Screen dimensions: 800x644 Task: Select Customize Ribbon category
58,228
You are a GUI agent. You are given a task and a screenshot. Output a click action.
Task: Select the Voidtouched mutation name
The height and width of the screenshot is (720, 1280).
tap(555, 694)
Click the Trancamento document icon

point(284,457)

- - - -

What is expected: Copy all the entries verbatim.

Task output:
Screen dimensions: 800x644 Task: Select Customize Ribbon category
58,228
You are a GUI agent. You are given a task and a screenshot. Output a click action.
Task: Select the Voidtouched mutation name
The height and width of the screenshot is (720, 1280).
tap(555, 694)
Click the Trancamento document icon

point(284,457)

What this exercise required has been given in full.